同じ会社、同じ部署の求人情報を見たときに、現在の自分の給与より高い金額が掲載されていると、不公平に感じたり、会社への不信感を抱いたりすることがあります。特に、自分が日々担当している仕事と同じような仕事内容で高い給与が提示されている場合は、「なぜ自分の給与は低いのか」と疑問に思うのは自然なことです。
しかし、求人に掲載されている給与と現在働いている社員の給与には、さまざまな違いがあります。この記事では、自分の部署の求人給与が高かった場合に確認すべき理由や、取るべき行動について解説します。
求人の給与が現在の給与より高くなる理由
求人票に掲載されている給与は、必ずしも現在の社員全員の給与と同じ基準で設定されているわけではありません。
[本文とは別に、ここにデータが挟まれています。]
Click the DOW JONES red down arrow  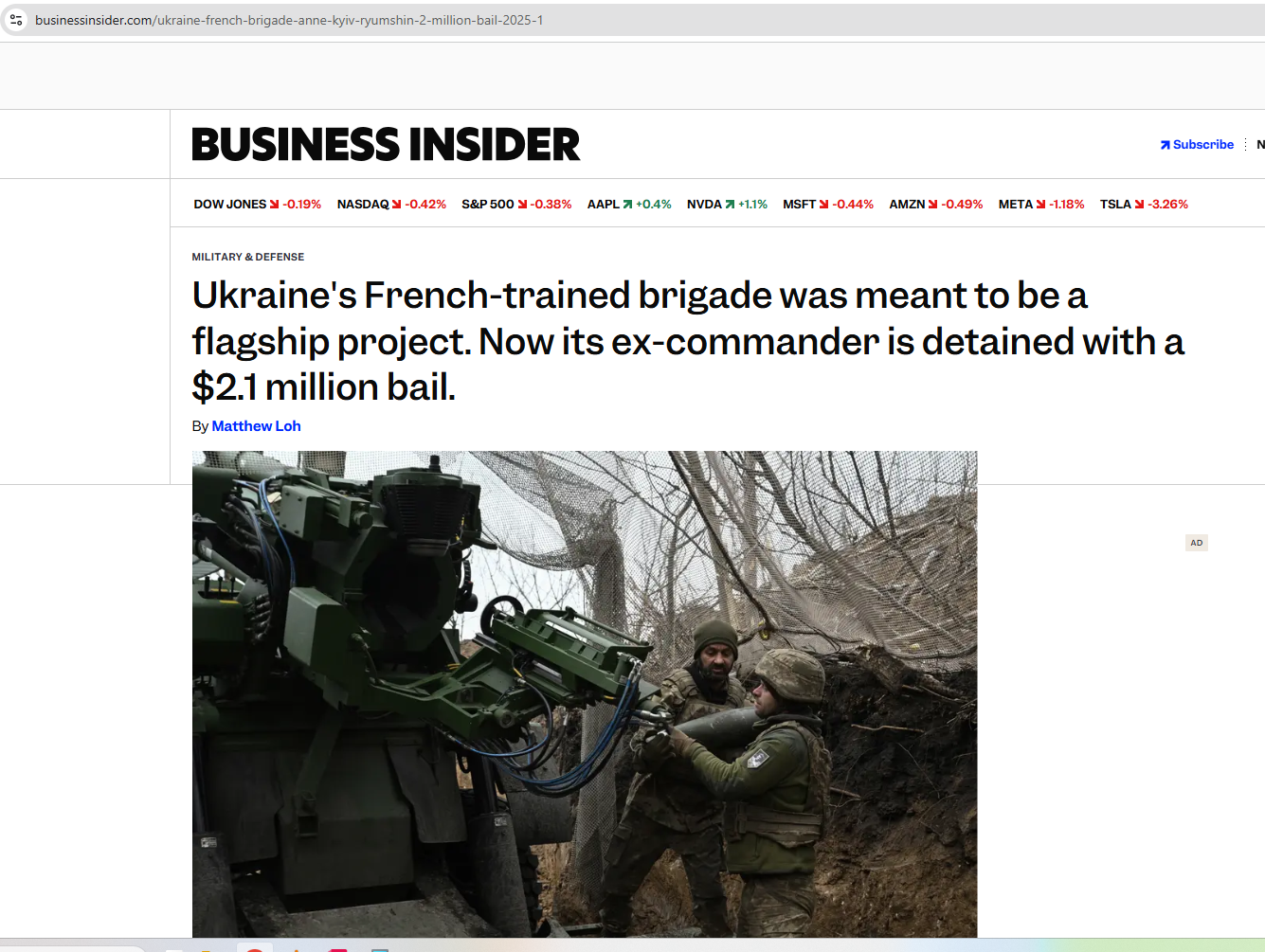point(274,205)
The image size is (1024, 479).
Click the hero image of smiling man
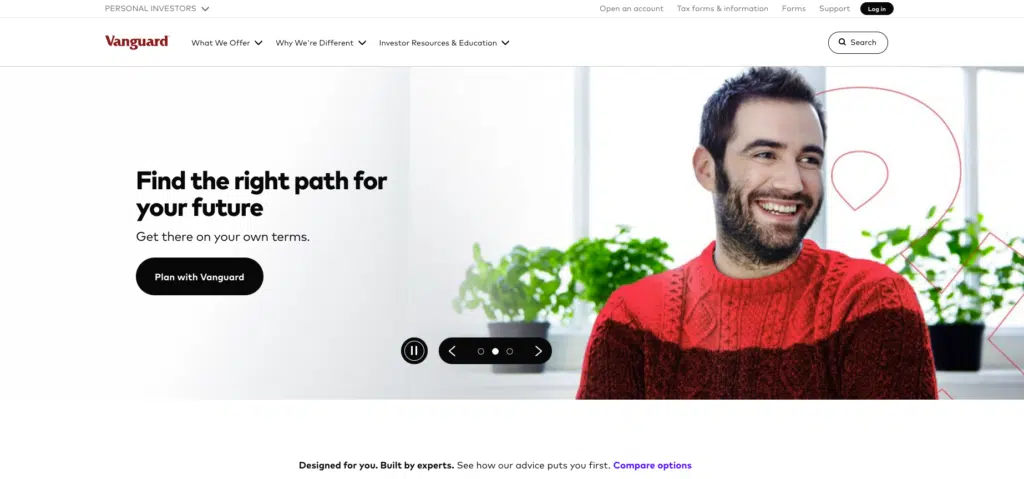pos(758,235)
企業は採用市場の状況や必要な人材を確保するために、外部向けの給与条件を調整することがあります。
例えば、人材不足の職種では、新しく人を採用するために市場相場に合わせて給与を高めに設定する場合があります。一方で、既存社員の給与は入社時の条件や過去の評価制度によって決まっているため、同じ仕事でも差が発生することがあります。
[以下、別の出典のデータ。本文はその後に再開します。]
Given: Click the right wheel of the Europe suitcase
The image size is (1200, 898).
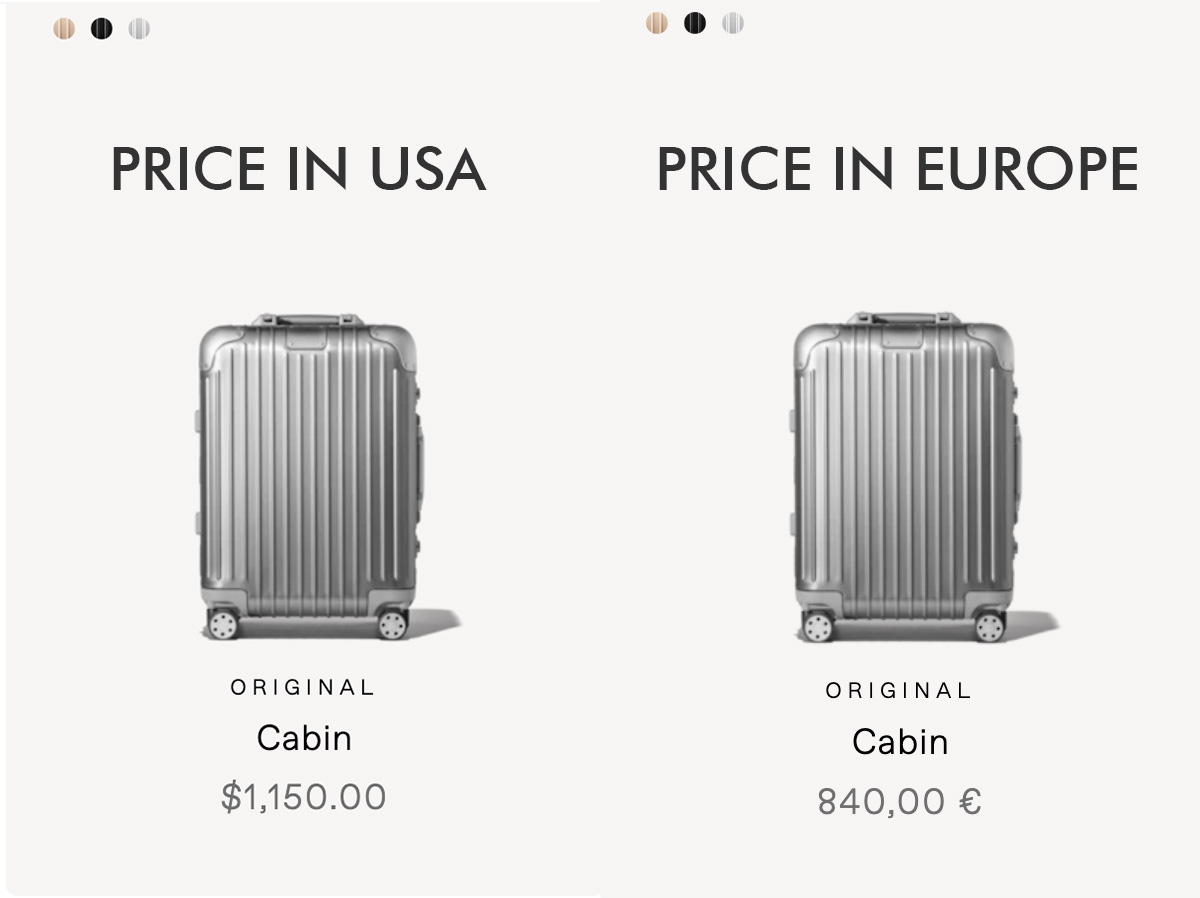Looking at the screenshot, I should point(989,627).
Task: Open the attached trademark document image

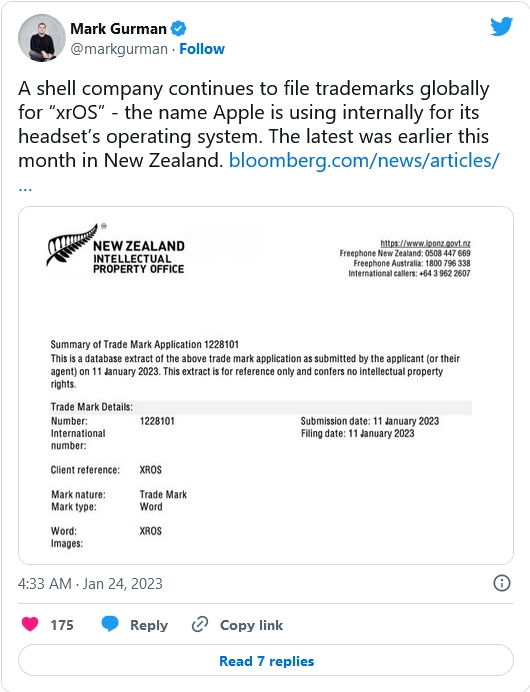Action: (266, 385)
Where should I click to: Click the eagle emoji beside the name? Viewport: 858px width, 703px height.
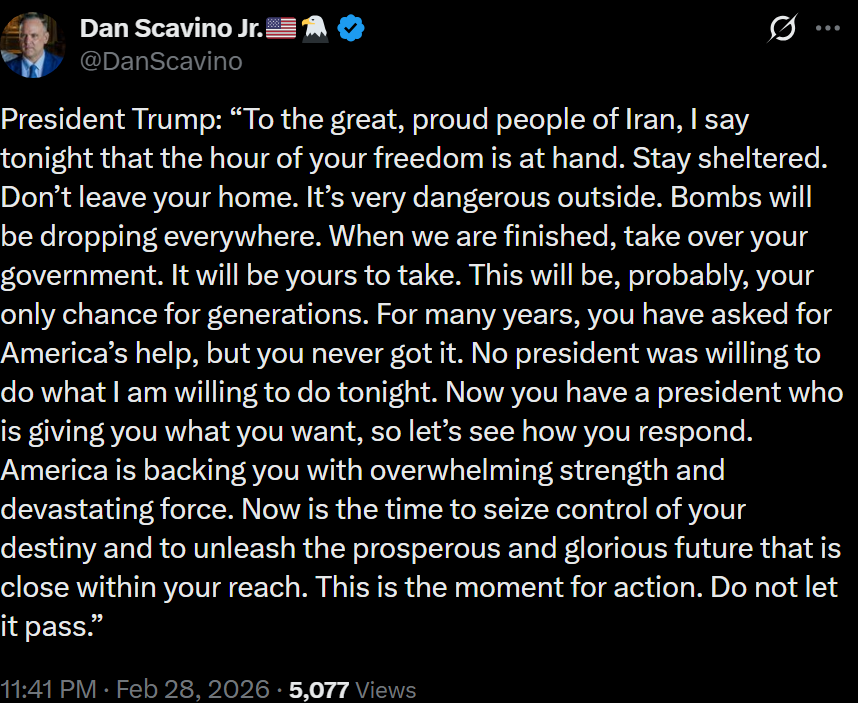coord(316,29)
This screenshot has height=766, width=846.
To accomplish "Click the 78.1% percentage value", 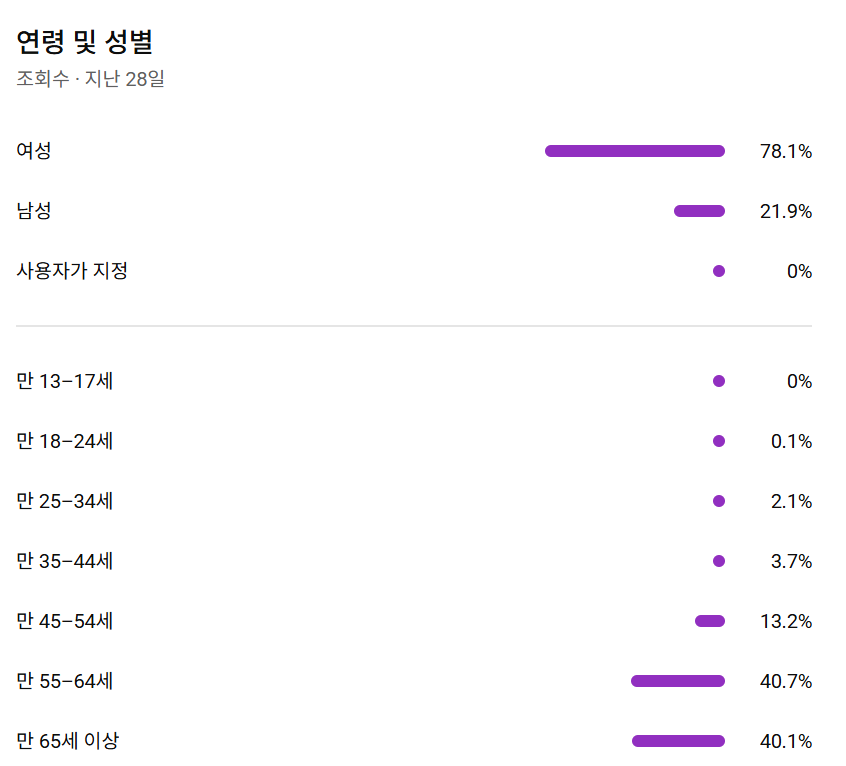I will [x=785, y=152].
また、求人に記載された給与には、経験者向けの上限額や特定条件を満たした場合の金額が含まれているケースもあります。掲載されている最高額だけを見て判断すると、実際の採用条件とは異なる可能性があります。
まず確認したい求人情報の見方
自分の給与と求人情報を比較するときは、単純な金額だけではなく、条件を細かく確認することが重要です。
- 給与額が月給なのか年収なのか
- 固定残業代や手当が含まれているか
- 経験者向けの給与設定ではないか
- 役職や資格条件が付いていないか
- 賞与や福利厚生の条件が違わないか
例えば、「月給30万円~40万円」と書かれている求人の場合、誰でも40万円からスタートするわけではありません。経験や能力によって初任給が決まるため、下限額で採用されるケースもあります。
給与差に納得できない場合に考えるべきこと
求人給与と自分の給与に明確な差があり、不満を感じた場合でも、すぐに退職を考える前に現在の状況を整理することが大切です。
まず確認したいのは、自分の現在の市場価値です。同じ業務内容でも、経験年数、担当範囲、専門性、成果によって適正な給与水準は変わります。
例えば、新しく採用する人材には即戦力として高い給与を提示する一方で、社内では長年の給与制度によって昇給ペースが決まっている場合があります。このような状況では、会社側が既存社員の待遇を意図的に低くしているとは限りません。
会社に相談する場合の伝え方
給与について相談する場合は、「求人の人のほうが高い給料なのはおかしい」という伝え方よりも、自分の貢献や今後のキャリアを軸に話すほうが建設的です。
例えば、「現在担当している業務範囲が広がったため、今後の評価や給与について相談したい」と伝えることで、会社側も具体的な話として受け取りやすくなります。
また、直属の上司だけでなく、人事制度や評価基準を確認することも有効です。給与がどのような基準で決まっているのか理解することで、今後取るべき行動が見えてきます。
転職を考える前に比較すべきポイント
求人給与を見て転職を考えること自体は悪いことではありません。ただし、給与だけで判断すると、別の問題が発生する可能性があります。
転職を検討する場合は、給与以外にも仕事内容、勤務時間、福利厚生、会社の安定性、キャリアアップの可能性などを比較することが大切です。
現在の会社で経験を積むことで将来的に昇給や役職アップが期待できる場合もあります。一方で、評価制度が不透明で改善の見込みがない場合は、外部の市場を調べることも選択肢になります。
まとめ
自分の所属する部署の求人給与が現在の給与より高い場合、まずは求人条件の詳細を確認し、本当に同じ条件なのかを比較することが重要です。
求人給与が高い理由には、人材確保のための市場調整や経験者向け設定など、さまざまな事情があります。しかし、自分の仕事内容や成果に対して適正な評価を受けているかを考えるきっかけにもなります。
感情的に判断するのではなく、自分の市場価値を確認し、必要であれば会社への相談やキャリアの見直しを行うことで、より納得できる働き方につなげることができます。